Ludgate
.Stow says, “King Lud, repairing the city, called it after his name Lud’s town; the strong gate which he built in the west part he likewise named Lud-gate. In the year 1260 the gate was beautified with images of Lud and other kings. Those images, in the reign of Edward VI., had their heads smitten off… . . Queen Mary did set new heads upon their old bodies again. The twenty-eighth of Queen Elizabeth the gate was newly and beautifully built, with images of Lud and others, as before.” (Survey of London.) The more probable etymon of Lud-gate is the Anglo-Saxon leode (people), similar to the Porto del populi of Rome.

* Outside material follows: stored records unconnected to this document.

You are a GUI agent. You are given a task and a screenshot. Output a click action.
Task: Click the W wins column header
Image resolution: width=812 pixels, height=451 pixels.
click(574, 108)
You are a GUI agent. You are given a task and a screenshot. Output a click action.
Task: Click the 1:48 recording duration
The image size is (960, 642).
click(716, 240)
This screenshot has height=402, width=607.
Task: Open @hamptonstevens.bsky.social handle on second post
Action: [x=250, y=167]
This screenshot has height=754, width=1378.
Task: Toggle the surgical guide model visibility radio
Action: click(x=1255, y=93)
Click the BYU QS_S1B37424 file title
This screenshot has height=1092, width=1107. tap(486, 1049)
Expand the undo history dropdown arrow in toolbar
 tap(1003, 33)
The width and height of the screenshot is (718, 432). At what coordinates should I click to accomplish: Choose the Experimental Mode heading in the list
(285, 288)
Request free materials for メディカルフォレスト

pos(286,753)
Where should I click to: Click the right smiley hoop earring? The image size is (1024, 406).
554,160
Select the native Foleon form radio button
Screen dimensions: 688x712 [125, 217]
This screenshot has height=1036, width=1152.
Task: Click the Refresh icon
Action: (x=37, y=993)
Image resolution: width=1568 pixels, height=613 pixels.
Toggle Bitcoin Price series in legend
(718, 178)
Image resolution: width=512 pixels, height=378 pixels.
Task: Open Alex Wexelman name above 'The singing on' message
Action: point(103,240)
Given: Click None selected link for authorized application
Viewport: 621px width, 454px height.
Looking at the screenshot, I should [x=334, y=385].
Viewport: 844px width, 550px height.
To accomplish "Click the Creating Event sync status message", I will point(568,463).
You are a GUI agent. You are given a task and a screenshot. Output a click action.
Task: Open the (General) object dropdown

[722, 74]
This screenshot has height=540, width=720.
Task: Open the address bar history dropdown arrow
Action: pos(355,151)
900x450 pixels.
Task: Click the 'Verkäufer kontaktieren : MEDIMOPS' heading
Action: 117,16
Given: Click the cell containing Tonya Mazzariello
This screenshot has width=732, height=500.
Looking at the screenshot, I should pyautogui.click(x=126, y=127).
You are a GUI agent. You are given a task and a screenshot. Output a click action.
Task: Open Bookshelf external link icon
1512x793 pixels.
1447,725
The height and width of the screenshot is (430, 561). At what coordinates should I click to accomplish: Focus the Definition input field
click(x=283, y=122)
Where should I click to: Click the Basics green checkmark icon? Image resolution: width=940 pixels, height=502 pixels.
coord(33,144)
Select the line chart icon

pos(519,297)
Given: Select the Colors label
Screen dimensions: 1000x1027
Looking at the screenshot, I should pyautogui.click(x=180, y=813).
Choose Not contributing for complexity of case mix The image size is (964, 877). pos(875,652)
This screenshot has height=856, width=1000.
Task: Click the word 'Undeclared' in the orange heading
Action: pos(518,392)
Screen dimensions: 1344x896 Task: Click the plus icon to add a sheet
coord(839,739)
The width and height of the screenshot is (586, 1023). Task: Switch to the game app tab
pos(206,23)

⁂ Ludgate was originally built by the barons, who entered London, destroyed the Jewsʹ houses, and erected this gate with their ruins. It was used as a free prison in 1373, but soon lost that privilege. A most romantic story is told of Sir Stephen Forster, who was lord mayor in 1454. He had been a prisoner at Ludgate, and begged at the gate, where he was soen by a rich widow, who bought his liberty, took him into her service, and afterwards married him. To commemorate this strange eventful history, Sir Stephen enlarged the prison accommodation, and added a chapel. The old gate was taken down and rebuilt in 1586. The new-built gate was destroyed in the Great Fire of London, and the next gate (used also as a prison for debtors) was pulled down in 1760, the prisoners having been removed to the London Workhouse, and afterwards to the Giltspur Street Compter.